Incident Report for Spreedly

Postmortem

On Wednesday, October 10th for about a 20 minute period of time starting at 18:59 UTC and a 6 minute period starting at 20:44 UTC, a planned hardware change of one of our power distribution units (PDU) started a series of events that led to core.spreedly.com returning 500 and 504 errors for a percentage of traffic. This impacted attempts to authorize, store, and purchase against credit cards.

What Happened

On Wednesday, October 10th we were performing an upgrade of one of our Power Distribution Units (PDU) and in the act of replacing the existing unit, discovered that one of our servers did not have a working redundant power connection. Almost immediately, we detected 500 and 504 errors being returned for a percentage of our traffic.

When this server lost power, it had been hosting several services, one of which was serving as the primary node for our cache cluster. The health check that triggers automatic promotion of a secondary node failed to kick in automatically. This led to a number of incoming requests failing when they attempted to access this service. Additionally, a significant fraction of our identity servers were impacted and removed from their load balancer pool, potentially impacting latency as the remainder took up the load. Once we identified the culprit (the failed server still listed as a primary for the critical service), we manually promoted a new primary node and our services resumed normal operation.

Later that evening when the initial server was powered back on, it rejoined the storage cluster prior to fully recovering from the unplanned power cutoff. This caused several more 500 errors before we isolated the server from service pools.

Impact

Overall, we detected just under 1,000 errors returned during this incident. During this time, transactions either failed to be processed entirely or flowed through to their gateways intact, no transactions partially executed and then returned a 500/504 code.

Next Steps

As a result of this incident, we’ve identified and started working on a number of improvements:

Improved health checks to detect and failover on node failures for the cache service
Enable identity servers to start and run degraded when the cache service is unavailable
Procedure improvements for maintenance on powered items in the data center
Improved status monitoring of Power Supply redundancy for servers in the DC
Plus additional improvements to host, PSU, and cluster alerting

Conclusion

Spreedly helps our customers perform millions of transactions per month. Our priority is to ensure you can continue to transact with your customers, so we run a balancing act between changing as little as possible that impacts your current business and scaling the systems and infrastructure to support your best day next week. This incident uncovered several weaknesses we can improve on to support you better today and tomorrow, and we intend to make improvements from them. We apologize for the disruption this incident caused.

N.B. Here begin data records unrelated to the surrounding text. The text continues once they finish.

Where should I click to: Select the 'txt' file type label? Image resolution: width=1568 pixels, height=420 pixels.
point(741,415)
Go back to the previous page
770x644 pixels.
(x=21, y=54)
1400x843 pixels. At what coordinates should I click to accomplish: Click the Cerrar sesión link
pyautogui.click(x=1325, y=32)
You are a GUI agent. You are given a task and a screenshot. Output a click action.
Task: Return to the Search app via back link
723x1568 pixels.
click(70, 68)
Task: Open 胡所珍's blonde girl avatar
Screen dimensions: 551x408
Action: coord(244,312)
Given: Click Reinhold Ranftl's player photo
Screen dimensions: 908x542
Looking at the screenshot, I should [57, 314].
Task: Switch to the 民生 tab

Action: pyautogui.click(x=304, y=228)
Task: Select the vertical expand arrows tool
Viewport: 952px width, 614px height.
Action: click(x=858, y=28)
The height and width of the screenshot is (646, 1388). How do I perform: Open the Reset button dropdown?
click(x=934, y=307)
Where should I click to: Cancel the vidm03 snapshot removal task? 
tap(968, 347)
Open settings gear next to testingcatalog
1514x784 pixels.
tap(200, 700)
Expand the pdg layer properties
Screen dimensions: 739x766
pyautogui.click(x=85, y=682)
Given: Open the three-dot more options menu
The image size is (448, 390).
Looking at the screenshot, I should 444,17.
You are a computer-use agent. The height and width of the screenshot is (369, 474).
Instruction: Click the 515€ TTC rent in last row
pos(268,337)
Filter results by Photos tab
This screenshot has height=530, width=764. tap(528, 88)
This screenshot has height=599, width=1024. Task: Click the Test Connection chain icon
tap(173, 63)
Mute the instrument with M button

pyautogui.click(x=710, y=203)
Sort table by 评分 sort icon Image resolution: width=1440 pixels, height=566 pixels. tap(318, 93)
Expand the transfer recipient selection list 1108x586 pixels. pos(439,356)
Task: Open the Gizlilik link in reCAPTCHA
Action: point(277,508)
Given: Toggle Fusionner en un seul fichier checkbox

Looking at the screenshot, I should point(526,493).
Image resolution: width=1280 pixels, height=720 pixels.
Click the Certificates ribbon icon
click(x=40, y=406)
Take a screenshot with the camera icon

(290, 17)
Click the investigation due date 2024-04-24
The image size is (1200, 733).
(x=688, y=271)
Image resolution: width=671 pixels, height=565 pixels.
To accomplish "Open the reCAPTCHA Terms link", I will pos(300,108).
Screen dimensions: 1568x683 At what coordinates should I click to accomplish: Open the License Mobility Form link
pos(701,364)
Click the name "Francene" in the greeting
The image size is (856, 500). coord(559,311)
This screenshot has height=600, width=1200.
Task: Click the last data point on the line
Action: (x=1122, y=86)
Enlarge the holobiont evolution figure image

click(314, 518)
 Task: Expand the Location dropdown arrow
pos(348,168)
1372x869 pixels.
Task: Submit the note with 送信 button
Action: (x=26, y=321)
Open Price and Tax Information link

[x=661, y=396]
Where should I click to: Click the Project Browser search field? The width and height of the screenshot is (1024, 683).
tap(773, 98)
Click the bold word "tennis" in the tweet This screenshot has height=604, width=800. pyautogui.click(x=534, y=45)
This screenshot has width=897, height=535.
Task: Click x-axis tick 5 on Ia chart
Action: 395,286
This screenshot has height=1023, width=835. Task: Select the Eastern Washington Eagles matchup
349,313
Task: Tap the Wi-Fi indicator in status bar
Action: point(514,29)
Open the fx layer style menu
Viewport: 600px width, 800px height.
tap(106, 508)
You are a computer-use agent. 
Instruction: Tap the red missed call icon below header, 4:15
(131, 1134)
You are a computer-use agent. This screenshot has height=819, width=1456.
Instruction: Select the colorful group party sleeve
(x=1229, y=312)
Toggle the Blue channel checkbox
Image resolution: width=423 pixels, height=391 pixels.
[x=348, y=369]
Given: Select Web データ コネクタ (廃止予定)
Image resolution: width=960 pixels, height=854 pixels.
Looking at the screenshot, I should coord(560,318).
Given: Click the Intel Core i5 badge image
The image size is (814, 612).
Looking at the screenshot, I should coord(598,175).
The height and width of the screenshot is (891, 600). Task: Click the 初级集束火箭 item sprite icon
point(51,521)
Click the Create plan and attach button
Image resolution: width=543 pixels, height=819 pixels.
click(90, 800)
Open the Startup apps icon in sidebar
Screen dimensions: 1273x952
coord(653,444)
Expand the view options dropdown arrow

Posted Nov 02, 2018 - 14:12 EDT

Resolved

At 18:59 UTC our master cache server failed without a secondary automatically taking over, resulting in a percentage of traffic receiving 504 Internal Server errors for 14 minutes (18:59 to 19:13 UTC). We detected and manually promoted a secondary server to take it’s place, and all traffic returned to normal at 19:13 UTC.

Between 20:41 and 20:44, we experienced a small number of connection errors (208) as the server above came back online, prior to being removed from the cluster for further investigation.

We’re continuing to monitor traffic but have seen no follow-up errors. We’re investigating the failover to determine why it didn’t kick in automatically and will provide more information as part of our post-mortem.

Posted Oct 10, 2018 - 14:59 EDT